Dataset excerpts:
● ● ● ● ● ● ●

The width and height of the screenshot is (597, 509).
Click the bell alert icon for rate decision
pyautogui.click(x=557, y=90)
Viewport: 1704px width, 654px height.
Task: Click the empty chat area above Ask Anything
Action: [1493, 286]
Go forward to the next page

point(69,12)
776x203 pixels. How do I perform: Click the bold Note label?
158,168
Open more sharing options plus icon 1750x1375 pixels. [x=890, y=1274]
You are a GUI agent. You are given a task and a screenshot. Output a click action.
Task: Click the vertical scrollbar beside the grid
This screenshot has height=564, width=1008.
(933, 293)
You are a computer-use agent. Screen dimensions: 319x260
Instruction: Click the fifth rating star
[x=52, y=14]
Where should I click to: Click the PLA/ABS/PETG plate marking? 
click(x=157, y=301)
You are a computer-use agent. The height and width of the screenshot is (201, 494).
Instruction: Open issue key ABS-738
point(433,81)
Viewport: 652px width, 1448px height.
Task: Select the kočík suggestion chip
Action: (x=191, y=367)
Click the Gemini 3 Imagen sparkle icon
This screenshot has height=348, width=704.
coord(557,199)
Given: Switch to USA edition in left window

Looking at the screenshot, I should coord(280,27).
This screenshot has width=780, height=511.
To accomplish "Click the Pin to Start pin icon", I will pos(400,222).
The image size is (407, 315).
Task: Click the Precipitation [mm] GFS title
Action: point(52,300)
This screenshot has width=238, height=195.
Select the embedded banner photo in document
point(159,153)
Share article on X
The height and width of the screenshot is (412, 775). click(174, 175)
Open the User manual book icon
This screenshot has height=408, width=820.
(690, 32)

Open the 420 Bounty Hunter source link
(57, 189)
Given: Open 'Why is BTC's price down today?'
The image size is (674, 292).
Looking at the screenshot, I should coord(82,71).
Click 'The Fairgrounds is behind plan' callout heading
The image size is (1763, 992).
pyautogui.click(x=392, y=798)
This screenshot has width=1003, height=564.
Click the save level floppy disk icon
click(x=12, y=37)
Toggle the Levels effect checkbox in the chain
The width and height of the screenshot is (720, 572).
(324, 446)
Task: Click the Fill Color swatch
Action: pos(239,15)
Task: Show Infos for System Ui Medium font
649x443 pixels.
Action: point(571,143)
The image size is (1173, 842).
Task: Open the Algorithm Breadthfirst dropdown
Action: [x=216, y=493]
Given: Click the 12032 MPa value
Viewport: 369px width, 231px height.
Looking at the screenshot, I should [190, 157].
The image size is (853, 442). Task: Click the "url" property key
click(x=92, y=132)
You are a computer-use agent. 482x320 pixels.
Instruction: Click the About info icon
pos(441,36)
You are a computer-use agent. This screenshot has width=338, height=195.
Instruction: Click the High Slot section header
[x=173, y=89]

● ● ● ● ● ● ●

(TASK INSTRUCTIONS):
Copy out, in full, each line above that has the word "computer" in it.

(WRITTEN SOLUTION):
You are a computer-use agent. Screen dimensions: 319x260
You are a computer-use agent. The height and width of the screenshot is (201, 494).
You are a computer-use agent. 482x320 pixels.
You are a computer-use agent. This screenshot has width=338, height=195.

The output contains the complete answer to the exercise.